The thing is I’m a super low-maintenance person, which isn’t good nor bad but it definitely differs from a lot of my friends/family. Not to say everyone else is high-maintenance, but when I tell you I’m low maintanence it’s like I never want or need anything from anyone. I rarely ask for help or favors, and if I do it’s probably from my boyfriend as we are each other’s biggest support systems.

I have gotten better at saying no to people, but I hate feeling guilty about it – and people seem to love to make me feel that way. I recently said no to a couple family things and I feel like it may cause some tension, but at the same time I can’t be spreading myself so thin and this has been just a super busy year (and last year).

I was in a wedding in November, one in March, and now I’m in another one this coming July; not to mention I started a management job at the end of January and which was a large transition in itself. I also recently had health issues that are thankfully resolved (for now?), but excuse me if I need to take some time for myself. I can’t feel bad about it; I refuse to.

Hope this feeling stays

This weekend I’ve been feeling very motivated. I did wedding crafts with a friend and we got so much done! We even were able to sneak in a nail appointment and she made me get back on tik tok LOL. Honestly though, learning those dances is a work out.

Speaking of which, I started adding in little workouts to my schedule these past few days. Nothing intense, but I do want to lose some weight/gain some muscle over the next few months so I’m going to be watching what I’m eating more and making sure I’m getting active!

Today I got a lot done around the house, and my friend came by to pick up a project that my other friend and I collaborated on for her! The best part was when she sent me the money on Venmo, I realized I never transferred previous money to my account so I ended up having an extra $100 I didn’t know I had (which will definitely help for this upcoming tattoo appointment in a couple weeks).

Anyways, I’m really trying to keep myself motivated and keep my head up! I have to start dedicating time to myself and my health, now that I’m finally feeling better!

Feeling better

I am finally starting to feel normal again. This morning I had a follow up appointment with my PCP and she prescribed omeprazole to help with my symptoms, so I’m hoping this helps as well and everything goes away.

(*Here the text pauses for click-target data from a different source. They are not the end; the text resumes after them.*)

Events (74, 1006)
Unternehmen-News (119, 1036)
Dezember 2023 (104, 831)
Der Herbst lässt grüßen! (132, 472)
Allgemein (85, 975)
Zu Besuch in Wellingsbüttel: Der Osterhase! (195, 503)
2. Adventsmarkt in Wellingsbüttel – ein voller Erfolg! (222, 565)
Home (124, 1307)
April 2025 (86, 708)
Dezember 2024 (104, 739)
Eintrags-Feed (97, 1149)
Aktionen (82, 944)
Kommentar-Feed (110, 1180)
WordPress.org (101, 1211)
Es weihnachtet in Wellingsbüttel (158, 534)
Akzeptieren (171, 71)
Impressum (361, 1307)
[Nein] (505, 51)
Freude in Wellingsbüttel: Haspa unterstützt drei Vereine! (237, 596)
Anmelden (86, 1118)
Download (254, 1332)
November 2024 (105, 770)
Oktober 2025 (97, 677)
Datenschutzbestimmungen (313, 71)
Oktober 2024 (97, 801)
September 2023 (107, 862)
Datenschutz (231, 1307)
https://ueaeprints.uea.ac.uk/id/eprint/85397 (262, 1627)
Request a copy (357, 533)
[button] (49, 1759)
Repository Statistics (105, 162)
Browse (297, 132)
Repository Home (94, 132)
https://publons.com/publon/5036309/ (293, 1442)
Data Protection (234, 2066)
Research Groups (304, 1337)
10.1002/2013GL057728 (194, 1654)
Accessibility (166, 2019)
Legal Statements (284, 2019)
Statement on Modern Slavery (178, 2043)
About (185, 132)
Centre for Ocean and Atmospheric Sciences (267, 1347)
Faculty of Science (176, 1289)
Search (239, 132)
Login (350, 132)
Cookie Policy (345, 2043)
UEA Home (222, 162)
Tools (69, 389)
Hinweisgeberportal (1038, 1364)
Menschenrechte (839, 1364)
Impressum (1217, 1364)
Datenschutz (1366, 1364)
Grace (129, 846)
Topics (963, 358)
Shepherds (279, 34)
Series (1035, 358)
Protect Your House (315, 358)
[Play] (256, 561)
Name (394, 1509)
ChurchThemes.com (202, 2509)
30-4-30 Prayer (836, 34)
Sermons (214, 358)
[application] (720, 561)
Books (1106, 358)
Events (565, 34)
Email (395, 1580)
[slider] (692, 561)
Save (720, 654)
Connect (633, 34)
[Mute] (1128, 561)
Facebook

This is going to be a productive week at work as we only have patients coming in on Friday, so we get to play catch up on claims and billing which is much needed! This office had some less than competent people up front for the past several months, so there is plenty to clean up!

It is so satisfying to get messes fixed and organize the office. I can’t wait to get everything exactly how I want it and continue to bring in new patients to the practice. For this week I am planning to get off around 3-4pm every day, so I will be working on crafting projects and exercising.

I have to continue to work on myself and I have to stop all of the self-loathing. I broke down on Saturday, because I just was feeling like I was ruining everyone’s plans and I was constantly forgetting things. After talking to my boyfriend, we came to the conclusion I have spread myself too thin with work/friends(weddings).

With my hands in too many things, I can’t be giving 100% to everything, and that makes me more upset because I have pretty high expectations of myself. I have to take a step back and think things through before I’m saying “yes!” to everyone and ask myself if it’s something I can actually handle taking on. Boundaries are important, and they only work if you enforce them.